为进一步获得亲水胶处理的磷酸化MG的形成及其分布行为的微观结构信息，进行激光共聚焦显微镜观察，如图6所示，绿色区域和红色区域分别代表鱼糜/蟹肉蛋白和亲水胶。Weinbreck等[41]提出，凝聚是液体/液体胶体结合产生相分离，导致形成富含胶体的相，称为凝聚物，以及胶体中较差的剩余相。蛋白质和少量亲水胶之间形成的凝聚物，其静电键可以可逆的方式不断断裂和改变，凝聚物相随着时间的推移而缓慢地重新排列扩散，发生凝聚相的重排以形成更均匀的结构[42]。实验观察到，在少量添加PHP时，蛋白质和多糖重叠部分显黄绿色，随着添加量的增加，逐渐出现红色小颗粒；在GG添加量增多时，甚至出现了大片红色连接区；而KGM的添加似乎没有带来聚集的红色部分。红色区域的单独出现表明，在混合凝胶体系中，蛋白质和多糖出现了相分离，当蛋白质和多糖这两种亲水胶体混合时，每种胶体的行为方式与没有另一种亲水胶体时一般不会完全相同。由于在亲水胶体混合过程中的熵增益较低，因此比相容混合物更常观察到相分离。热力学相容的混合物仅在特定条件下存在，例如在非常低的浓度下，或者当两种亲水胶体在化学性质和结构上确实非常相似时[43]。由此看来，PHP和GG在较低浓度下，多糖能和鱼糜/蟹肉蛋白质发生良好的作用，同时表现为机械性能的改善，而在多糖浓度增加后，相分离的发生导致凝胶性能无明显变化，甚至开始下降。在KGM处理组中未观察到蛋白质和多糖的两相分离，其观察结果与凝胶强度测定结果不一致，据Xiong Zhiyu等[7]报道，在草鱼（Ctenopharyngodon idella）鱼糜中添加较高水平的魔芋葡甘聚糖可以显著增加鱼糜凝胶的断裂力和破断距离，改善其持水性能，其最佳添加是1%。KGM不带电荷，属非离子多糖，其受盐的影响很小，和磷酸化鱼糜/蟹肉可能未发生化学相互作用或者在两体系间化学相互作用较弱，从2.1节结果看，低浓度KGM对磷酸化混合凝胶强度无改善作用，而高浓度时，则对凝胶有破坏作用。

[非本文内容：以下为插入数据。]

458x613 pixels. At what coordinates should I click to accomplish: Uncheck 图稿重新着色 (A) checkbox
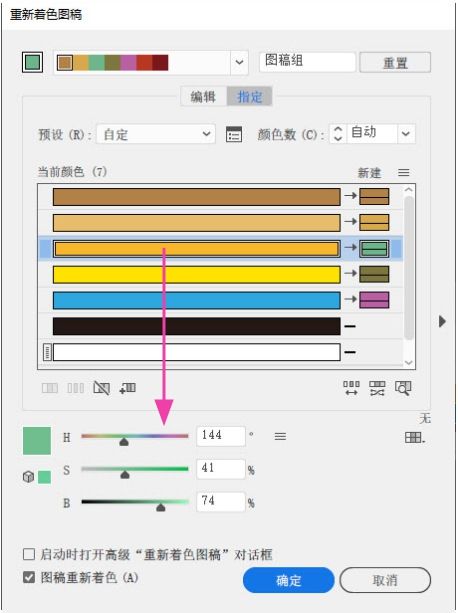29,577
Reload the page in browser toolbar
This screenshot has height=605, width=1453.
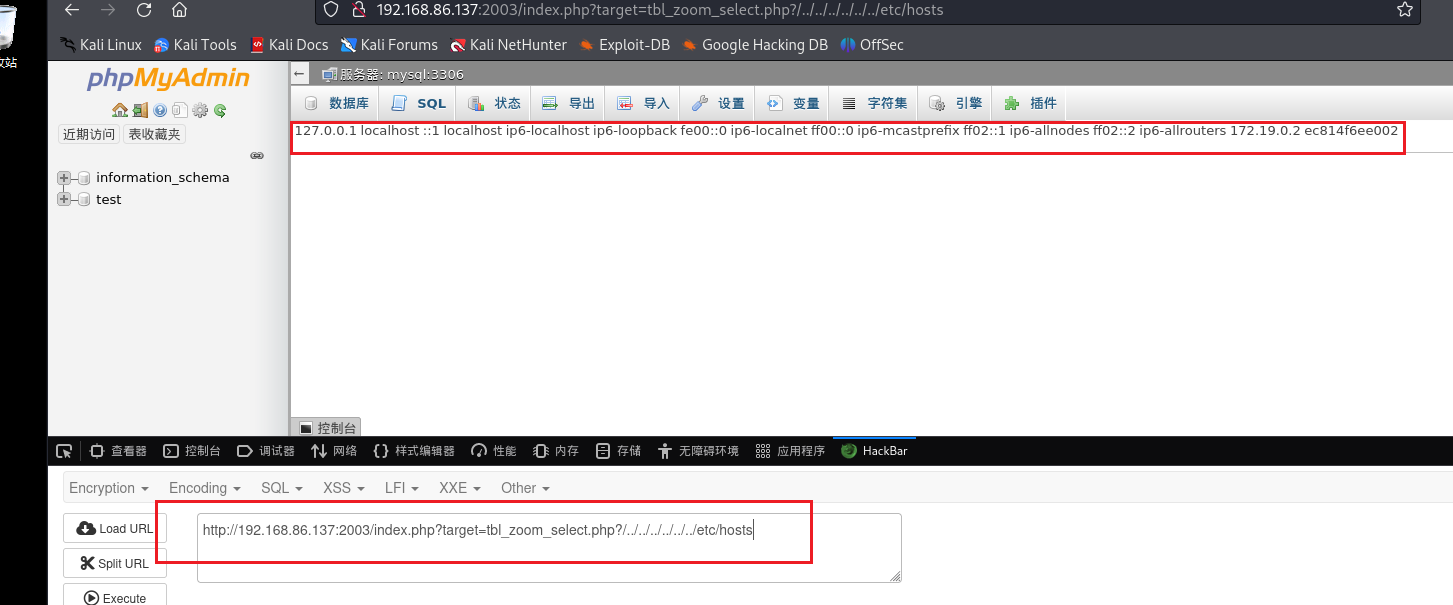[143, 10]
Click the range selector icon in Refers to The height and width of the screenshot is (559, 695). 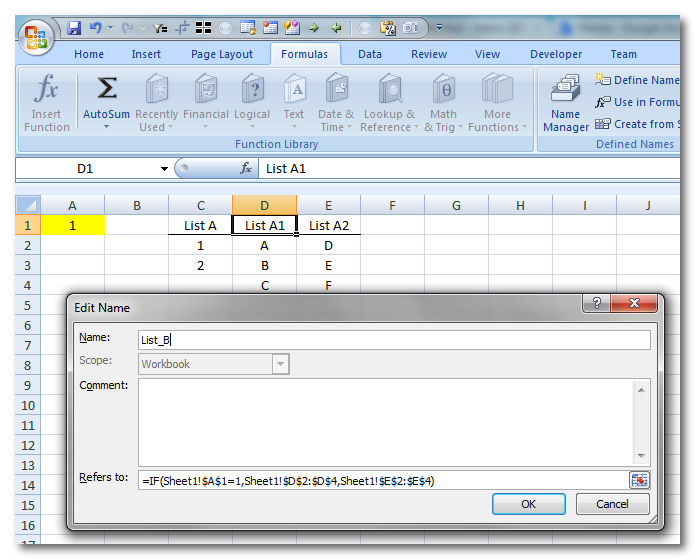click(x=639, y=480)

图6 激光共聚焦显微镜微观结构观察Fig.6 Microstructure observation of mixed gels by LSCM

3 结论

PHP、GG和KGM在较低添加量（0.1%）下，多糖能和鱼糜/蟹肉蛋白质发生良好的作用，提高了混合凝胶的破断力和凝胶强度。其中PHP和GG的添加提高了G’开始降低的温度，G”表现出与G’相似的变化模式，表明在鱼糜/蟹肉体系中是弹性为主体的凝胶体。添加亲水胶的磷酸化鱼糜/蟹肉体系中肌球蛋白的变性需要更温度和更少能量，尤其是GG对热稳定性的改善效果更佳，导致肌球蛋白和肌动蛋白之间更容易发生相互作用，有利于增强蛋白质结构的稳定性。GG在适当添加量时持水性较高可能为这一结论提供了支持。KGM在激光共聚焦实验中未观察到相分离，推测KGM可能未与磷酸化混合蛋白质发生化学性相互作用，但适量磷酸盐的加入有利于凝胶性质的改善。相比较PHP和KGM，适当添加量的GG可能更适合作为外源添加剂改善磷酸化低盐鱼糜/蟹肉凝胶的品质。